Comment Benham et ses ouailles ont-ils pu obtenir de tels résultats si rapidement ? « On ne peut pas acheter les meilleurs joueurs, donc il nous faut travailler mieux, intelligemment et différemment » , concède Nicolas Jover. Après des études au Canada et l’obtention de ses diplômes d’entraîneur, il a rejoint l’aventure cet été, séduit par le projet du patron de Smartodds. « J’ai beaucoup travaillé sur les coups de pied arrêtés de façon spécifique. On avait la même vision des choses, que nous sommes peu à avoir : une marge de progression est possible, elle est même importante » , explique-t-il. Pleinement intégré au reste du staff, il ne se concentre plus désormais que sur ce seul aspect du jeu. « Par le passé, j’étais obligé d’avoir plusieurs tâches, donc de survoler. C’était difficile d’entrer dans les détails de façon pointue » , reconnaît l’ancien analyste de Montpellier et de la sélection croate.
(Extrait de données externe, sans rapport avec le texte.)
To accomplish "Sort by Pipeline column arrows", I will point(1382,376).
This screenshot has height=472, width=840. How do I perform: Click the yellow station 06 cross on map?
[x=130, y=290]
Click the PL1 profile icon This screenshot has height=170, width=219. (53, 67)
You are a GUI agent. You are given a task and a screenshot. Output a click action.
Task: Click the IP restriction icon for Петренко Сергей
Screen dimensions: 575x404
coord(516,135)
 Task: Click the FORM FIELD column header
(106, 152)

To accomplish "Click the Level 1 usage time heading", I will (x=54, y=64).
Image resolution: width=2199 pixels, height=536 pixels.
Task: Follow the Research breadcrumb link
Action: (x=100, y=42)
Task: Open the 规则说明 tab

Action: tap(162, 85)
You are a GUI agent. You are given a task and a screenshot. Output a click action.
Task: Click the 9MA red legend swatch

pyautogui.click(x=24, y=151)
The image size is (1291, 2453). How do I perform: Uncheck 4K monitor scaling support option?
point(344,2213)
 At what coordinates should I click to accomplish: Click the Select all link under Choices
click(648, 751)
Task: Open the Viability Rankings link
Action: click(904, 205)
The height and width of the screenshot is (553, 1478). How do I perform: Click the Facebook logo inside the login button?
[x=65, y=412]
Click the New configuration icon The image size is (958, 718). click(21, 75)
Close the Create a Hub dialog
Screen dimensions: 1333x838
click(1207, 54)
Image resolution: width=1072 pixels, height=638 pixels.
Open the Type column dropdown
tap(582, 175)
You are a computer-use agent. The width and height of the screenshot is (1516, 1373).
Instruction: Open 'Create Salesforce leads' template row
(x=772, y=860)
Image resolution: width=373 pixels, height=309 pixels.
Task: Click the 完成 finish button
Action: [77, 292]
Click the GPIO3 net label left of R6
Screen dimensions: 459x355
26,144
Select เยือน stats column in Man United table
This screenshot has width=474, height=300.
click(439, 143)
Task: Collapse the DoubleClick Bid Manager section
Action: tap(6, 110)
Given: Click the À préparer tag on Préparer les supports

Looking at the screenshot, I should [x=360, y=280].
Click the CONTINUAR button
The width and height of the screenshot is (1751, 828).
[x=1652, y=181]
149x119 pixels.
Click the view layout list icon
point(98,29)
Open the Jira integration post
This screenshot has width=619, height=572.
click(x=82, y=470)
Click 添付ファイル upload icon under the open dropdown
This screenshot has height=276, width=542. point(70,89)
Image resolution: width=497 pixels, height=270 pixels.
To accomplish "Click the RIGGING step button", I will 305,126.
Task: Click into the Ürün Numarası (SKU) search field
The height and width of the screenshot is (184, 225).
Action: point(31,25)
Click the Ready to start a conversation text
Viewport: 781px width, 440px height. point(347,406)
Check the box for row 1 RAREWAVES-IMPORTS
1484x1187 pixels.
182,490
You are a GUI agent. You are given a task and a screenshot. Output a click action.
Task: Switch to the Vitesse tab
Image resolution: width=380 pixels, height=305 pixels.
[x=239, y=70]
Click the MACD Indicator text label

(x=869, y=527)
Ces investissements humains dédiés à l’usage des outils statistiques ne sont pas les seules forces de la galaxie Benham. Les passerelles créées entre ses différentes structures sont également primordiales. « Je suis déjà allé deux fois au Danemark et j’échange toutes les semaines avec les gens du club de Midtjylland. On essaye de partager nos savoirs » , se réjouit Jover. Une chance pour notre Français, le club danois s’est rapidement converti en expert européen en matière de coups de pied arrêtés. À l’instar du Bolton d’Allardyce des années 2000, il a inscrit près d’un but par match sur ces phases de jeu il y a deux ans. La saison passée, les Loups ont marqué neuf fois suite à des touches. Pour poursuivre sur cette belle lancée, ils viennent de s’attacher les services du Néerlandais Rafael van der Vaart, pas maladroit dans cet exercice.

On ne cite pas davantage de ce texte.